The Quezada family gets together on the anniversary of Joseph’s death. Linda says she hopes the annual outings make the day go by faster, helping everyone avoid dwelling on painful memories.
They have been to theme parks. One year, 22 of them boarded a cruise that Linda had been planning since before Joseph’s death. Instead, they held the trip in honor of Joseph. When Linda saw all the kids interacting together she thought, “I couldn’t ask for anything else.”
The demolished Hyundai Accent that Joseph was driving was donated to the La Habra Police Department.
On a recent Friday night, not long after Lish’s sentencing, the department held a DUI checkpoint in the 700 block of Lambert Road, near where Joseph’s car was hit and in front of the U-Haul store where Lish acquired the truck. Cpl. Nick Baclit, one of the first responders to the 2011 crash, was there to screen drivers. In total, 11 sworn officers, six civilian staff and about 20 Police Explorers worked the evening.

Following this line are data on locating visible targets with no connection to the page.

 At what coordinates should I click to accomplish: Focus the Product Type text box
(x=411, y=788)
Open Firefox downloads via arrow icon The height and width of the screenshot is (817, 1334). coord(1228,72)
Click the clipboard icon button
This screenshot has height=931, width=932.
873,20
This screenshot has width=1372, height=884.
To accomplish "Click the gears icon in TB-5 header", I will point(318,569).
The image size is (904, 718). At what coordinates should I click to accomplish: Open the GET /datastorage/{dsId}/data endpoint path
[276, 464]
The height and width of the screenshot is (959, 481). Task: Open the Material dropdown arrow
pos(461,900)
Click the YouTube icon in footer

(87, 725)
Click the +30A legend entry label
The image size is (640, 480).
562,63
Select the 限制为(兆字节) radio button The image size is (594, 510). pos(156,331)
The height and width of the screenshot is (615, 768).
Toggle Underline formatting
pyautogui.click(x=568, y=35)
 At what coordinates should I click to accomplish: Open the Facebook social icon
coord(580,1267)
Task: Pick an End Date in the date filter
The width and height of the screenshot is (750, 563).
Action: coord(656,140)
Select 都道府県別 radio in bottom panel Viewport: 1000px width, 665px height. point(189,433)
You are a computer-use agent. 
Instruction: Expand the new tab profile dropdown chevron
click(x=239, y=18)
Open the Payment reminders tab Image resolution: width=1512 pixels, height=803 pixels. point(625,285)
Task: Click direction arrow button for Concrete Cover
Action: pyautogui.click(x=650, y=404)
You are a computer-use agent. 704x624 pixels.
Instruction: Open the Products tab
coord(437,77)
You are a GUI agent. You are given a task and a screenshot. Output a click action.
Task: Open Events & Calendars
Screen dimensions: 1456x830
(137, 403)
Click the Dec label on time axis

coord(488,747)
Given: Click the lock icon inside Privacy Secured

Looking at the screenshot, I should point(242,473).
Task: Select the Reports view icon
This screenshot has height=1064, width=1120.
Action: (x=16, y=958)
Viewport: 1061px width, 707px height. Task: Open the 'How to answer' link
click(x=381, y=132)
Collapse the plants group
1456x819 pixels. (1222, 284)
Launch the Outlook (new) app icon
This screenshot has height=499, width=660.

Given the conviction and knowledge that Lish was poised to serve time in prison, La Habra police made the state grant-funded DUI checkpoint notably symbolic.
Under the guidance of Motor Sgt. Jim Tigner of the department’s traffic bureau, nearly everything about the effort held a deeper meaning: its timing in conjunction with Lish’s sentencing, where the checkpoint took place, who came to watch and even the staff there.
The first thing drivers saw was an electronic sign indicating that the screening was in memory of Joseph Quezada. Behind the sign was the Accent, resting on a tow bed, illuminated by floodlights.
Members of Joseph’s family came to watch the patrol, including Ashley, brother Michael Rangel, and JoJo, now 7. This was the first time some of them had seen the car.
Life has been difficult after her brother’s death, Ashley says, but his life hasn’t been in vain.
The tragedy of his loss is “being talked about every day,” Ashley says, and its takeaway message is painfully clear: “Don’t drink and drive. You can destroy souls.”
For Tigner, Quezada’s death stood out from others in his long career. For one, it involved a well-known La Habra family. For another, it involved one classmate killing another under the influence of alcohol.
Tigner said the department uses checkpoints as a deterrent against drunk driving, or, in the words of La Habra’s high-visibility enforcement campaign, “Drive sober or get pulled over.”
The checkpoint had 578 vehicles pass through. Among the results were one arrested driver suspected of being under the influence of marijuana and others driving without a license.
Tigner says the checkpoint wasn’t necessarily about catching impaired drivers. If there were few or none of them, that would be good, as it would indicate that fewer impaired people are behind the wheel and the city is safer.
“Our goal is really about DUI education and deterrence,” Tigner says. “Driving under the influence of alcohol or drugs is so preventable.”
Tigner never refers to cases like Lish’s as “an accident.”
“It was a series of bad choices,” he clarifies. “It wasn’t an accident.”
Joseph’s family says they are thankful for the Herculean effort behind Joseph’s case.
“We can’t thank everyone who was a part of it enough. It was a team effort,” Jesse says. “We are forever in their debt.”